While Joba and Rivera make for a very formidable late game combo, the White Sox addition of J.J. Putz has changed the whole bullpen. Adding a legit right handed set up man to go along with, one of the very best lefty set up men in all of baseball, Matt Thornton. This late game combo may ultimately out duel even the Yankees, but for now I give it a push. If Sergio Santos makes the club he will be a power armed wild card. The names in the Sox middle relief won't exactly set the world on fire, but Linebrink is due for a bit of a bounce back. I can not in good conscience say that the Yankees have an advantage when the may start the year with Damaso Marte and Boone Logan as their bullpen lefties. Neither of these two former White Sox cast offs have dominating stuff. Mitre has a very high upside and for that I will politely give the Yankees a push on the entire bullpen.

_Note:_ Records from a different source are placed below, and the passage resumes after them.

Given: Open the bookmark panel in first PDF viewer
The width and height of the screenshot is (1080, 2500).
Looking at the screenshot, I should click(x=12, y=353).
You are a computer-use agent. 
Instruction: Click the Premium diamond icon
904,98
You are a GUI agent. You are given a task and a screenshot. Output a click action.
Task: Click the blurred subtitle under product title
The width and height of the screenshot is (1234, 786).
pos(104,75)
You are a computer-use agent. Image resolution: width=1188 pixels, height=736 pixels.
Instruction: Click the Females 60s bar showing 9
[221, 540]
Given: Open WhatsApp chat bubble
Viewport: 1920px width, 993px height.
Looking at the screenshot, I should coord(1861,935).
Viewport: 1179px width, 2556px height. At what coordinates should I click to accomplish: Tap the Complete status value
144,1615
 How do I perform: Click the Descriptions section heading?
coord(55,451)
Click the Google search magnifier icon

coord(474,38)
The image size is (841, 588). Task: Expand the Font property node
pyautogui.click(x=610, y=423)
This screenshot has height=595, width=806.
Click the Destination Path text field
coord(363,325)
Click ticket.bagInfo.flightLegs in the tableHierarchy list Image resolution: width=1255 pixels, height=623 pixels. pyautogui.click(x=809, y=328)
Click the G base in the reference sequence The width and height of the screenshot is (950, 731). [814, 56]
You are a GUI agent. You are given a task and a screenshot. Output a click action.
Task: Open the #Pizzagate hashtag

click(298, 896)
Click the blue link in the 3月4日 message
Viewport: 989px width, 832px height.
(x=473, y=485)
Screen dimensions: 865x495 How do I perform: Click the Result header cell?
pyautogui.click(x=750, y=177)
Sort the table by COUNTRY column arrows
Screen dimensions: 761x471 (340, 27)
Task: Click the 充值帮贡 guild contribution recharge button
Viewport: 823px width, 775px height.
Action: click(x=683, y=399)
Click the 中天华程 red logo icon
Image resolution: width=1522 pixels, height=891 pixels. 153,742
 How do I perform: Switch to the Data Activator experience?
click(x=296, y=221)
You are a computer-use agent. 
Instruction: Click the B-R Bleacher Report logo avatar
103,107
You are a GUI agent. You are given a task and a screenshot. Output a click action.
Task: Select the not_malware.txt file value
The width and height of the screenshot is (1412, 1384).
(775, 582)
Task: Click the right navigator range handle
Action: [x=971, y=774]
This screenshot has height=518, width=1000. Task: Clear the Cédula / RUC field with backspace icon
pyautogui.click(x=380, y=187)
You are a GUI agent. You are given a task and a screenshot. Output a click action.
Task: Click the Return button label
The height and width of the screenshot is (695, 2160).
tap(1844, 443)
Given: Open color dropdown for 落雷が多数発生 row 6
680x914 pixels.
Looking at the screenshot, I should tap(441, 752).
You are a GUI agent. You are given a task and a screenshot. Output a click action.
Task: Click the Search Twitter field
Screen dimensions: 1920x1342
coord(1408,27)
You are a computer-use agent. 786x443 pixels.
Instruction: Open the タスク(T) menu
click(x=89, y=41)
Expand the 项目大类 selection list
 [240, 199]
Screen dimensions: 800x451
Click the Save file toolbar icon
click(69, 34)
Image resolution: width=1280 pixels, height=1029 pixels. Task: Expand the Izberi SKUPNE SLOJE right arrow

Using my best math I find that these two teams are locked in a 4-4 tie of talent if you will. The only logical tie breaker then is to look at the man running the show. Girardi vs. Ozzie Both have the always important WS ring to show off, both have a division title, and both have a Manager of the Year award. Heck, Girardi is 11-4 in the playoffs while Guillen is 12-4. Both are very good managers so I must again go with my gut. Something tells me that if the White Sox didn't make the playoffs this year Ozzie would DEFINTELY still be around next year. Meanwhile, in New York, I'm not sure they would fire a man one year removed from a World Series, but not making the playoffs would take Girardi from the parade float and shove him right back on the hot seat. There is something to be said for longevity in baseball, i'm going with Ozzie. So there you have it. The White Sox have goals and ambitions of World Series glory. If you're going to be the best, you gotta beat the best. In my very humble opinion I think the Pale Hose match up quite nicely against the champs.